Тороп поднялся на крутой берег к Яку ну, Олаф стонал, метался и ревел как зверь.
— Напрасно ревешь, старина, — говорил Якун. — Никто тебя не услышит… Ты меня учил, теперь и я тебя на старости проучу… Не трогал бы меня, и я не тронул бы тебя… Теперь умрешь собачьей смертью.
— Ну, что, боярин, каково поживаешь? — сказал, взойдя на гору, Тороп. — Чай, нездоровится тебе?
— Именем богов, заклинаю, отпустите меня, — взмолился Олаф.
— Ну, теперь нам твои боги не опасны: мы не верим в них, — отвечал Якун. — Беги, Тороп, зови на помощь, чтобы доставить в Клев.
— Зачем звать… Сейчас сбегаю на княжий луг, возьму коня и отвезу его…
Он помчался по тропинке, и через час Якун сидел уже на коне со связанным Олафом. С этой ношей Якун отправился в Киев, медведи сопровождали его. Отправив Якуна, Тороп пошел к Симеону, чтобы сказать ему о постигшем всех горе. Пройдя к Угорьскому берегу, он встретился с Симеоном, шедшим ему навстречу.
— Ах, дедушка Симеон, — сказал Тороп, — никак ищешь свою Зоюшку?
— Да, — отвечал тот, — запропала куда-то.
— Она внизу у реки, там же Руслав и Извой… — с грустью произнес Тороп, — Тебя ждут…
— Меня? — удивился старик. — На что бы я понадобился им в такую пору…
Старик пошел за Торопом, но едва он сделал несколько шагов с крутого берега, как остановился. Он побледнел. На берегу лежала Зоя, а над нею стоял Извой; рядом сидел Руслав.
Посмотрев безумными глазами на Торопа, он быстро сбежал вниз.
— Дочушка моя, дорогая моя, что приключилося с тобой!.. — закричал старик.
— Олаф сбросил Руслава и Зою с утеса… — тихо сказал Извой.
— Олаф! — воскликнул Симеон. — Он опять здесь?..
— Да, здесь, — проговорил Тороп, — но сегодня его голова будет воткнута на кол…
Старый Симеон начал молиться.
— Господь да примет ее душу во царствие небесное, — сказал он. — Знать, не судьба, Руславушка, чтоб она была твоей женой… Покорись воле Божией и да будет над нами Его святое благословение.
Было уже совсем светло, когда Зою положили на носилки и понесли.
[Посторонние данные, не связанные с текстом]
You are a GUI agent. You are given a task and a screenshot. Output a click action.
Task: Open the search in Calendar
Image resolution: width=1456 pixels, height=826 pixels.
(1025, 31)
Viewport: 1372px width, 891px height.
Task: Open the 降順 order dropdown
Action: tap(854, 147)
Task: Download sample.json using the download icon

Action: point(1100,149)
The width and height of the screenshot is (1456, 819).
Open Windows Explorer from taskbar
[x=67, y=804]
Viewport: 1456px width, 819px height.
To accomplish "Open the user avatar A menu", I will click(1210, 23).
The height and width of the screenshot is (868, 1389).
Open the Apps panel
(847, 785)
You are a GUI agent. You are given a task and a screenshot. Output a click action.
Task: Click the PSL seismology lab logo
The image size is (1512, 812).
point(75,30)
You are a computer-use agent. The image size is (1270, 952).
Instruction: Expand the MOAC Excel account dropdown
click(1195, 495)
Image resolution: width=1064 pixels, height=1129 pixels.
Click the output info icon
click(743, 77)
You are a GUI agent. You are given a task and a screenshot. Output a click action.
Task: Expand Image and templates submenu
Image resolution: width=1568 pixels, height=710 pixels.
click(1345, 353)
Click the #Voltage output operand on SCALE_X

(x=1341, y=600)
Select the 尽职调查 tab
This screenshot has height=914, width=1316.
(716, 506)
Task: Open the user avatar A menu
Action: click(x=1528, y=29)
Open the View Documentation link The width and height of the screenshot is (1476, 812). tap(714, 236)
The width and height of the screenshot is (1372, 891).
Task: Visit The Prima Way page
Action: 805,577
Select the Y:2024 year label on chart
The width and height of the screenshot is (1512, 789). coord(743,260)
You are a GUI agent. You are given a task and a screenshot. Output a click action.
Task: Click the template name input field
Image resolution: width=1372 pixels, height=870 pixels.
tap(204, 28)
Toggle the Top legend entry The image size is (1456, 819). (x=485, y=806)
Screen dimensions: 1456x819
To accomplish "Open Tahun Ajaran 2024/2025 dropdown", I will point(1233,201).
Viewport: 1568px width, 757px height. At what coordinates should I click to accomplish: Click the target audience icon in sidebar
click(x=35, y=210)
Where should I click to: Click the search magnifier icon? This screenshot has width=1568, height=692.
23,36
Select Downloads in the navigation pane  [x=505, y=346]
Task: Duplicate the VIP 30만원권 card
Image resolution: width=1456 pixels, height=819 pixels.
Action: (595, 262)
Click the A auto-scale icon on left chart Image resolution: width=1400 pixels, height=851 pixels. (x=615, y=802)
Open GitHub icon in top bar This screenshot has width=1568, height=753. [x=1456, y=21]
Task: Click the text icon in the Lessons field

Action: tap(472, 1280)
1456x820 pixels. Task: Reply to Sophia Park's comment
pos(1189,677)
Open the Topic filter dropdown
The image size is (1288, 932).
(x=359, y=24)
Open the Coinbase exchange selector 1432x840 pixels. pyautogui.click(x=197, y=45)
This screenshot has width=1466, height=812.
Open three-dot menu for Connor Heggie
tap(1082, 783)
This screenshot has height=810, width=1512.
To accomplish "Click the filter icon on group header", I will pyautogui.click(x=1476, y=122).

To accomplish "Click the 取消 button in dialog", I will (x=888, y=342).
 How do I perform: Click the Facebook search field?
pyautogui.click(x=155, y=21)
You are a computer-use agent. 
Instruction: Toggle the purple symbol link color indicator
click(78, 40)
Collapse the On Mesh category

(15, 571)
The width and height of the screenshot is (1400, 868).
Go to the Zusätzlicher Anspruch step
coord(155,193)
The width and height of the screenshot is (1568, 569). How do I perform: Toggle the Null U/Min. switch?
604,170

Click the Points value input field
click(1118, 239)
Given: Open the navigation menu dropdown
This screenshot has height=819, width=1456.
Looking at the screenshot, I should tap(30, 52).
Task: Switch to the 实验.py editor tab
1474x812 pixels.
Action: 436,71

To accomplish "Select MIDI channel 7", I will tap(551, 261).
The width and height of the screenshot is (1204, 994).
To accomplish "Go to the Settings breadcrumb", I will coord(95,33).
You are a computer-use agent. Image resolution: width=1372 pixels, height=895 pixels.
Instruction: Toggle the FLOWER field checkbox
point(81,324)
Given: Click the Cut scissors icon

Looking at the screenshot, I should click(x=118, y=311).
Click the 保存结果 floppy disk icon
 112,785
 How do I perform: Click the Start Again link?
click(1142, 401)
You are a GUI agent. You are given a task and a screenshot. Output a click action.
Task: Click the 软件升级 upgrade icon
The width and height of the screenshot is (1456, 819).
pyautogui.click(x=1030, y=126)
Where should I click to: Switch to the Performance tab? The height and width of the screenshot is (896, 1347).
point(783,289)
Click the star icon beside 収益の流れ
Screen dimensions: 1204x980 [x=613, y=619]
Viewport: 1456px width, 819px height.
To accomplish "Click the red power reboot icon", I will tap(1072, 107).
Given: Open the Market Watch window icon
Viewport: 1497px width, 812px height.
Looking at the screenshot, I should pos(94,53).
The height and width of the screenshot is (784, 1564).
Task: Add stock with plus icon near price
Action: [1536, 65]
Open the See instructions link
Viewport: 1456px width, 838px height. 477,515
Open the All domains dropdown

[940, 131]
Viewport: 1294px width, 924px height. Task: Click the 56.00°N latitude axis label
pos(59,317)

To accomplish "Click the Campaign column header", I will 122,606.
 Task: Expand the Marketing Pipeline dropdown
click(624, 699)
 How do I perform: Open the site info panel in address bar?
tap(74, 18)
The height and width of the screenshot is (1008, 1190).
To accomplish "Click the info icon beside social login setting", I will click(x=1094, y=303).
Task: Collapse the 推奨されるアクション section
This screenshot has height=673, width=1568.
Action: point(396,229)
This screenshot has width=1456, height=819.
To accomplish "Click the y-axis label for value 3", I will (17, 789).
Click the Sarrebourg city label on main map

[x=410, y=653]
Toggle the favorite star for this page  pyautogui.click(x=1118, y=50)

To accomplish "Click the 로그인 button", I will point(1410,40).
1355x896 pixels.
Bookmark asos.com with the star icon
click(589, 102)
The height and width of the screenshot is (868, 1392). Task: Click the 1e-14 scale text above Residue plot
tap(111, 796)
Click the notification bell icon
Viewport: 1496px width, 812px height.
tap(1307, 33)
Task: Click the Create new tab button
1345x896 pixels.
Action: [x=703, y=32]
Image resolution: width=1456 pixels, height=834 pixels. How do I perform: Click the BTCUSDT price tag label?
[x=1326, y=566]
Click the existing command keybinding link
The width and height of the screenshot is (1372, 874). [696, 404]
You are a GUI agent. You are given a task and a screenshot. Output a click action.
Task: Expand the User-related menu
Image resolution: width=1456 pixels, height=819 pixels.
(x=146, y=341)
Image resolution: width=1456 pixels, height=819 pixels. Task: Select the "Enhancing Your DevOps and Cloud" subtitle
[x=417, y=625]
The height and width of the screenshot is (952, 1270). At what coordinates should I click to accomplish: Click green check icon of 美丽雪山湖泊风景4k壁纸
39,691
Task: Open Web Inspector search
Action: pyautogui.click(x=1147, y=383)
Тороп с Извоем отправились в Киев.
Якун стоял у сторожевой избы и разговаривал с Веремидом.
— Ну, уж коли попал, то не сносить тебе головы, — сказал он Олафу. — Довольно помыкался по белу свету… Говорил — брось все это, ан нет… вот теперь пеняй на себя…
— Проклятие всем вам, — простонал, задыхаясь, Олаф.
В это время подошли Извой и Тороп.
— Молви мне, Веремид, действительно ли Олаф мой отец? — спросил Извой…
— Не знаю… Кажись, что отец, — отвечал Веремид. — Помнится мне, что он оставил своего ребенка при князе Святославе, а ты ли это был — не знаю. Поспрошай Якуна.
— Говори, Якун, он ли мой отец?.. — подошел он к Якуну.
— Он-то он, да вишь, какой злой, чтоб его пусто было.
— Отвяжите его и отведите в сторожевую, — сказал Извой. — Я хочу говорить с ним…
Якун и Тороп развязали Олафа и ввели в сторожевую, а сами вышли и встали у окон.
— Отец, — сказал Извой, — хочешь, чтобы твой сын спас тебя от смерти?
— Зачем ты спрашиваешь меня об этом?
— Спрашиваю, потому — не знаю, примешь ли мои условия: они легки.
— Говори, что надо делать, чтоб быть живому?
— Покайся и прими святое крещение и ты будешь спасен.